— Start of Document passage —

In the late 1960s, Columbia Records won a bidding war to sign a young blues-rocker. More than 40 years and countless recording sessions later, Johnny Winter is still playing the blues.

Winter's latest album, just out, pays homage to the origins of that musical form: It's called Roots. Winter tells Weekend Edition Saturday host Scott Simon that he fell in love with the blues early on, when he and his brother — rocker Edgar Winter — were growing up in Beaumont, Texas.

"Not many white people in Beaumont cared about the blues," he says. "I just liked the emotion and the feeling in the music. It was the most emotional music I'd ever heard."

Winter caught a break at age 17, when he went to see his idol B.B. King at a Beaumont club called The Raven.

"I went with my band, and I really wanted B.B. to hear me play, because I loved B.B.'s music and I wanted to show him what I could do. So I sent some of my friends over to ask him if it'd be okay," Winter says. "He was having tax problems at the time, and he thought, us being the only white people in there, that we'd come from the IRS to bust him for his taxes."

After some prodding, though, King relented — and invited Winter onstage to perform.

"He didn't know whether I could play or not," Winter says, chuckling. "I think he was just so glad that we didn't come to mess with him about his taxes, he didn't care."

— End of Document passage —
— Start of Records —

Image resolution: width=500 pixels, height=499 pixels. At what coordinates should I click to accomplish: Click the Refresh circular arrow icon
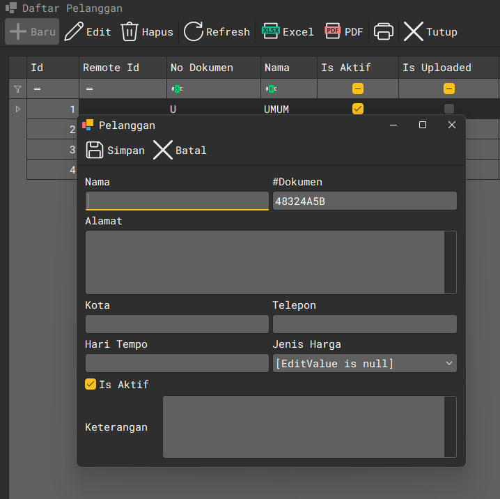194,31
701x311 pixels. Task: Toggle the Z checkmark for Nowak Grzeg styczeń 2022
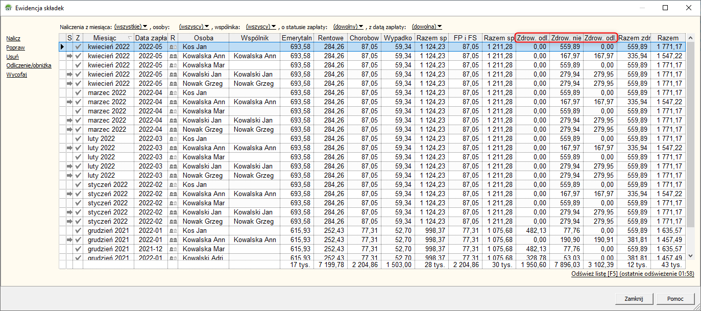(78, 222)
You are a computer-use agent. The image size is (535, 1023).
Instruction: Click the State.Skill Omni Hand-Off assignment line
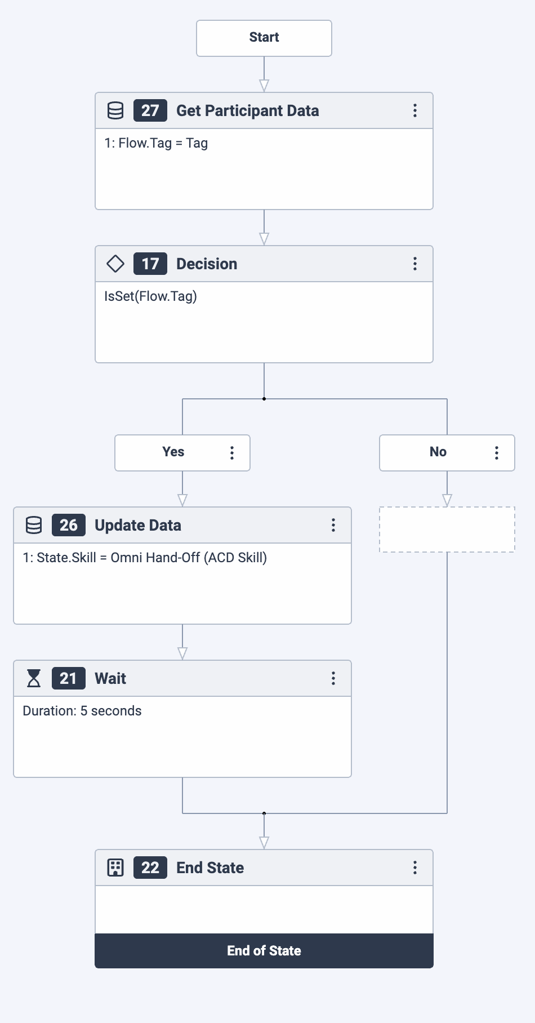[x=145, y=558]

— End of Records —

▸ Work to do
- 1) Retype the part of the Johnny Winter article starting at "Winter caught a" and ending at "onstage to perform.".
- 2) List every person mentioned by name in the Johnny Winter article.

▸ Completed exercise
- 1)
Winter caught a break at age 17, when he went to see his idol B.B. King at a Beaumont club called The Raven.

"I went with my band, and I really wanted B.B. to hear me play, because I loved B.B.'s music and I wanted to show him what I could do. So I sent some of my friends over to ask him if it'd be okay," Winter says. "He was having tax problems at the time, and he thought, us being the only white people in there, that we'd come from the IRS to bust him for his taxes."

After some prodding, though, King relented — and invited Winter onstage to perform.

- 2) Johnny Winter, Scott Simon, Edgar Winter, B.B. King